EXCERPTED TEXT:
══════════════════════════════
On Sun, Sep 24, 2000 at 11:16:46PM -0700, Nathan Wiger wrote:
> > Perl is frequently used in CGI environments.  It should be as easy to write
> > CGI programs with perl as it is to write commandline text filters.
> 
> First off, good idea, I do like this. Critiques:
> 
> > Parse the CGI context, returning CGI variables into %CGI
> 
> Which variables are you talking about? Everything you need is already in
> %ENV, as I'm sure you're aware.
> 
> If you're talking about splitting up the query string, then this should
> be stated explicitly. And I think %CGI is a fine place for this. Will it
> be quotemeta'ed?

I'm thinking that whether the request came from a GET or a POST, 
the un(HTTP)-escaped values will be in %CGI, just as CGI::params()
does.

That removes the ambiguity of query strings coming into %CGI, while 
environment variables are shoved into %ENV (something rather obscure
by comparison).

> > Offer simple functions to set HTTP headers (e.g. content type, result codes)
> 
> How about %HTTP, which is just flushed on the first line of output?
> 
>    use cgi;
>    $HTTP{'Content-type'} = 'text/html';
>    print "Hello!";     # flushes %HTTP first
> 
> Just one idea.
══════════════════════════════
RAW DATA:
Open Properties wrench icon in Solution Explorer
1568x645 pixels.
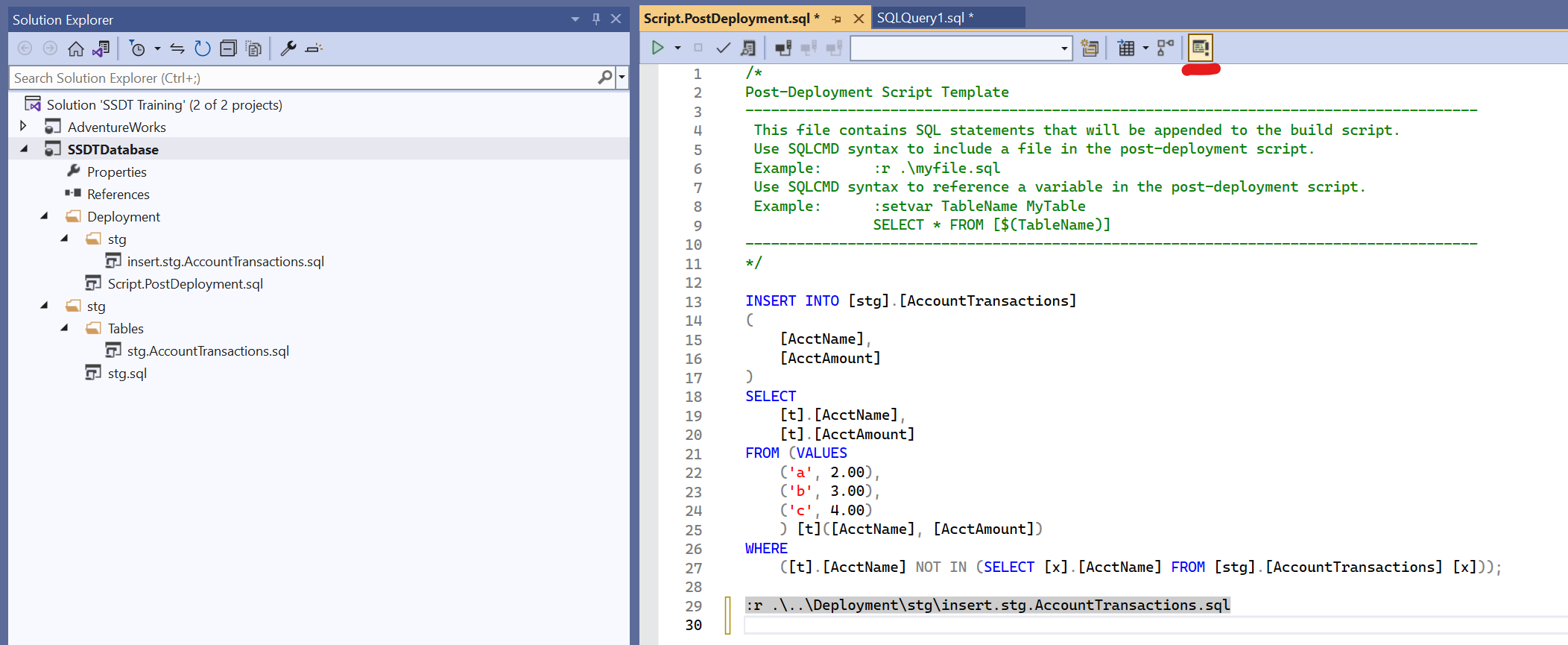tap(288, 48)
══════════════════════════════
YOUR TASK: In the mailing-list message about Perl and CGI, which hash does Nathan Wiger suggest for setting HTTP headers, and when would it be flushed?

RESULT: He suggests %HTTP, which would be flushed on the first line of output.